In einer industriellen Anwendung spielen Key Performance Indicators (KPI, engl. für Leistungskennzahlen) eine entscheidende Rolle, um die Effektivität einer Maschine oder einer Anlage zu beurteilen und Leistungsabweichungen und Störungen frühzeitig zu detektieren.

Bei komplexen Systemen, welche grosse Mengen an Logdaten generieren, kann schnell der Überblick verloren gehen. Die Lösung bildet eine zentrale Datensenke für Logdaten.

Seq von datalust.co ist ein datenbankbasiertes Logsystem für strukturierte Logdaten. Die Plattform bietet zahlreiche Libraries und Plug-ins zu modernen Log-APIs für verschiedene Programmiersprachen und Schnittstellen (u. a. für Serilog, Microsoft.Extensions.Logging, Java, Python sowie über HTTP) und bildet daher eine zentrale Datensenke für die diversen Applikationen in komplexen Systemen und Microservices.

Vorteile

  • Steigerung der Anlageneffektivität (OEE) durch Optimierung aufgrund der vorhandenen Datengrundlage
  • Schnelle Lokalisierung von Fehlzuständen und Leistungsabweichungen in komplexen Applikationen und Microservices
  • Webbasiertes User Interface für einfachen Zugriff
  • Notification über Slack, Teams oder Mail bei Abweichung von vordefinierten Bedingungen
  • Konfigurierbar: Einfache Erstellung neuer Abfragen und Diagramme durch den Anwender
  • Data Retention durch Seq
  • Datenexport zur Erstellung von Reports

Die Basis zur Darstellung von Kennzahlen stellen strukturierte Logdaten dar.

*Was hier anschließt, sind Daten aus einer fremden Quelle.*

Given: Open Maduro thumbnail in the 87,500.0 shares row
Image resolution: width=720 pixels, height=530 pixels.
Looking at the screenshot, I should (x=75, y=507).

Seq bereitet die strukturierten Logdaten in die gewünschten Darstellungen wie Kuchendiagramme, Zeitachsendiagramme oder Balkendiagramme auf und aktualisiert diese falls gewünscht in Echtzeit.

Seq: Zeitliche Darstellung von produzierten Einheiten pro Endstelle

Strukturierte Logdaten

Die Basis für eine effiziente Generierung von Diagrammen und Reports stellen strukturierte Logdaten dar. Der folgende Beispiel-Logauszug zeigt die Datenfelder eines strukturierten Logeintrags:

Auszug strukturierter Logeintrag in Seq

Über die Schlüsselwortsuche können die vorliegenden strukturierten Logdaten durchsucht und gefiltert werden. Im untenstehenden Beispiel wird die Filterung der Logdaten auf die InvokeId = 28317742 dargestellt. Diese Ansicht erlaubt die Reduzierung der Logeinträge auf die relevanten Daten. Dies dient der Verfolgung eines einzelnen Flows durch alle Applikationen und Dienste. Vorausgesetzt, die strukturierten Logeinträge enthalten das InvokeId-Schlüsselfeld mit dem entsprechenden Wert.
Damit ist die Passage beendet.